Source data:
-------------------------
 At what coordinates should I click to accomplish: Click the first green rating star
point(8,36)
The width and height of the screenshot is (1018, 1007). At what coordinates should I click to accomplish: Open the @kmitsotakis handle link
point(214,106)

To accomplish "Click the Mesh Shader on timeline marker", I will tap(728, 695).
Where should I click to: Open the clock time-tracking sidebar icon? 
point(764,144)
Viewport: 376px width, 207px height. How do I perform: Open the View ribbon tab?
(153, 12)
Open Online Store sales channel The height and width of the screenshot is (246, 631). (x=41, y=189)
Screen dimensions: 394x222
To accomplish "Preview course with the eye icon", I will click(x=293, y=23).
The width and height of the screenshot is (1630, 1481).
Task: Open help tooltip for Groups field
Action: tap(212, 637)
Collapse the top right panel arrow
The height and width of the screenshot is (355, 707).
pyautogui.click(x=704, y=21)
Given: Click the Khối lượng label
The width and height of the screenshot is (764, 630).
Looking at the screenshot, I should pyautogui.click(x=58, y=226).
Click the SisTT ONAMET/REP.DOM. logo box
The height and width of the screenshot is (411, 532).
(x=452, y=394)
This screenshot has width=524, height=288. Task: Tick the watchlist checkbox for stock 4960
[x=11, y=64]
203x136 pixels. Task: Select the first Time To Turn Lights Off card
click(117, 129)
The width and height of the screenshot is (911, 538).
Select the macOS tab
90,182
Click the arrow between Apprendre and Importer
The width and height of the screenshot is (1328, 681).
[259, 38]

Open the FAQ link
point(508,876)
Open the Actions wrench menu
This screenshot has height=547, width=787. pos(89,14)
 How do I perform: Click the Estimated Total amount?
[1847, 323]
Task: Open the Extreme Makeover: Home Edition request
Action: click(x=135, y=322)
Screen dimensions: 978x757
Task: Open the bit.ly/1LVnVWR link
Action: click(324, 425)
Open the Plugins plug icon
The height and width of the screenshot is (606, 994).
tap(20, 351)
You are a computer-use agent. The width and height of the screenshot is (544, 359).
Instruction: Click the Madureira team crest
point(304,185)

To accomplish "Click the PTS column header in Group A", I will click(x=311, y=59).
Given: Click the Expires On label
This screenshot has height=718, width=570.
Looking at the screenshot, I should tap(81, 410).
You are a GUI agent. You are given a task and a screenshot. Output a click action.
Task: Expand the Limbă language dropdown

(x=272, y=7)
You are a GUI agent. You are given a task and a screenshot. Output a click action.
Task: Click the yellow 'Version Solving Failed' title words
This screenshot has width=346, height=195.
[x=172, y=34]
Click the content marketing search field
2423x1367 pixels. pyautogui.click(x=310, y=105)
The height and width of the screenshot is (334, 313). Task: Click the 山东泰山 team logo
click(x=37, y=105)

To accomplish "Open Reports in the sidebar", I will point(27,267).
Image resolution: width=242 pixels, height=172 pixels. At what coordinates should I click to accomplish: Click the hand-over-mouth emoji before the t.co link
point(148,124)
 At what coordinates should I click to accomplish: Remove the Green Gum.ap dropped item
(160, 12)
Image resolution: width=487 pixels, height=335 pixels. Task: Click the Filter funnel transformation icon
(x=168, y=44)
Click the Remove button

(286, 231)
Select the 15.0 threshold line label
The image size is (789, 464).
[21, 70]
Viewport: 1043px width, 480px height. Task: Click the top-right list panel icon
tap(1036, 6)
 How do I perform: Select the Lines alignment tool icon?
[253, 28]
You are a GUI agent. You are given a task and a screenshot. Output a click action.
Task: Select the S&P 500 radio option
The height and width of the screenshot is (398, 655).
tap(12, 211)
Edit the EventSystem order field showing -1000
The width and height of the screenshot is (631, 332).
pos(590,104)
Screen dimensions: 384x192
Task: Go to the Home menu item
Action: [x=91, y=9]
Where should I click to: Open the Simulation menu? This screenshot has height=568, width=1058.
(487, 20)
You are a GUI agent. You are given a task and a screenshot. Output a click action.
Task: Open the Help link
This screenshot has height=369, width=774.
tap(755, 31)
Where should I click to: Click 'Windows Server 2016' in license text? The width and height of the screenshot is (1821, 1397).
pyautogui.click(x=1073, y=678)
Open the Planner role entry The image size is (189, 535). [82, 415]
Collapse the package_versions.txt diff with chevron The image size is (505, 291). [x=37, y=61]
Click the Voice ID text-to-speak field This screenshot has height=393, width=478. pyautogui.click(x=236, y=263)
-------------------------
Problem description
Please extract every line of the source data above and reproduce each one unchanged, in its original order.

Written answer
 At what coordinates should I click to accomplish: Click the first green rating star
point(8,36)
The width and height of the screenshot is (1018, 1007). At what coordinates should I click to accomplish: Open the @kmitsotakis handle link
point(214,106)

To accomplish "Click the Mesh Shader on timeline marker", I will tap(728, 695).
Where should I click to: Open the clock time-tracking sidebar icon? 
point(764,144)
Viewport: 376px width, 207px height. How do I perform: Open the View ribbon tab?
(153, 12)
Open Online Store sales channel The height and width of the screenshot is (246, 631). (x=41, y=189)
Screen dimensions: 394x222
To accomplish "Preview course with the eye icon", I will click(x=293, y=23).
The width and height of the screenshot is (1630, 1481).
Task: Open help tooltip for Groups field
Action: tap(212, 637)
Collapse the top right panel arrow
The height and width of the screenshot is (355, 707).
pyautogui.click(x=704, y=21)
Given: Click the Khối lượng label
The width and height of the screenshot is (764, 630).
Looking at the screenshot, I should pyautogui.click(x=58, y=226).
Click the SisTT ONAMET/REP.DOM. logo box
The height and width of the screenshot is (411, 532).
(x=452, y=394)
This screenshot has width=524, height=288. Task: Tick the watchlist checkbox for stock 4960
[x=11, y=64]
203x136 pixels. Task: Select the first Time To Turn Lights Off card
click(117, 129)
The width and height of the screenshot is (911, 538).
Select the macOS tab
90,182
Click the arrow between Apprendre and Importer
The width and height of the screenshot is (1328, 681).
[259, 38]

Open the FAQ link
point(508,876)
Open the Actions wrench menu
This screenshot has height=547, width=787. pos(89,14)
 How do I perform: Click the Estimated Total amount?
[1847, 323]
Task: Open the Extreme Makeover: Home Edition request
Action: click(x=135, y=322)
Screen dimensions: 978x757
Task: Open the bit.ly/1LVnVWR link
Action: click(324, 425)
Open the Plugins plug icon
The height and width of the screenshot is (606, 994).
tap(20, 351)
You are a computer-use agent. The width and height of the screenshot is (544, 359).
Instruction: Click the Madureira team crest
point(304,185)

To accomplish "Click the PTS column header in Group A", I will click(x=311, y=59).
Given: Click the Expires On label
This screenshot has height=718, width=570.
Looking at the screenshot, I should tap(81, 410).
You are a GUI agent. You are given a task and a screenshot. Output a click action.
Task: Expand the Limbă language dropdown

(x=272, y=7)
You are a GUI agent. You are given a task and a screenshot. Output a click action.
Task: Click the yellow 'Version Solving Failed' title words
This screenshot has width=346, height=195.
[x=172, y=34]
Click the content marketing search field
2423x1367 pixels. pyautogui.click(x=310, y=105)
The height and width of the screenshot is (334, 313). Task: Click the 山东泰山 team logo
click(x=37, y=105)

To accomplish "Open Reports in the sidebar", I will point(27,267).
Image resolution: width=242 pixels, height=172 pixels. At what coordinates should I click to accomplish: Click the hand-over-mouth emoji before the t.co link
point(148,124)
 At what coordinates should I click to accomplish: Remove the Green Gum.ap dropped item
(160, 12)
Image resolution: width=487 pixels, height=335 pixels. Task: Click the Filter funnel transformation icon
(x=168, y=44)
Click the Remove button

(286, 231)
Select the 15.0 threshold line label
The image size is (789, 464).
[21, 70]
Viewport: 1043px width, 480px height. Task: Click the top-right list panel icon
tap(1036, 6)
 How do I perform: Select the Lines alignment tool icon?
[253, 28]
You are a GUI agent. You are given a task and a screenshot. Output a click action.
Task: Select the S&P 500 radio option
The height and width of the screenshot is (398, 655).
tap(12, 211)
Edit the EventSystem order field showing -1000
The width and height of the screenshot is (631, 332).
pos(590,104)
Screen dimensions: 384x192
Task: Go to the Home menu item
Action: [x=91, y=9]
Where should I click to: Open the Simulation menu? This screenshot has height=568, width=1058.
(487, 20)
You are a GUI agent. You are given a task and a screenshot. Output a click action.
Task: Open the Help link
This screenshot has height=369, width=774.
tap(755, 31)
Where should I click to: Click 'Windows Server 2016' in license text? The width and height of the screenshot is (1821, 1397).
pyautogui.click(x=1073, y=678)
Open the Planner role entry The image size is (189, 535). [82, 415]
Collapse the package_versions.txt diff with chevron The image size is (505, 291). [x=37, y=61]
Click the Voice ID text-to-speak field This screenshot has height=393, width=478. pyautogui.click(x=236, y=263)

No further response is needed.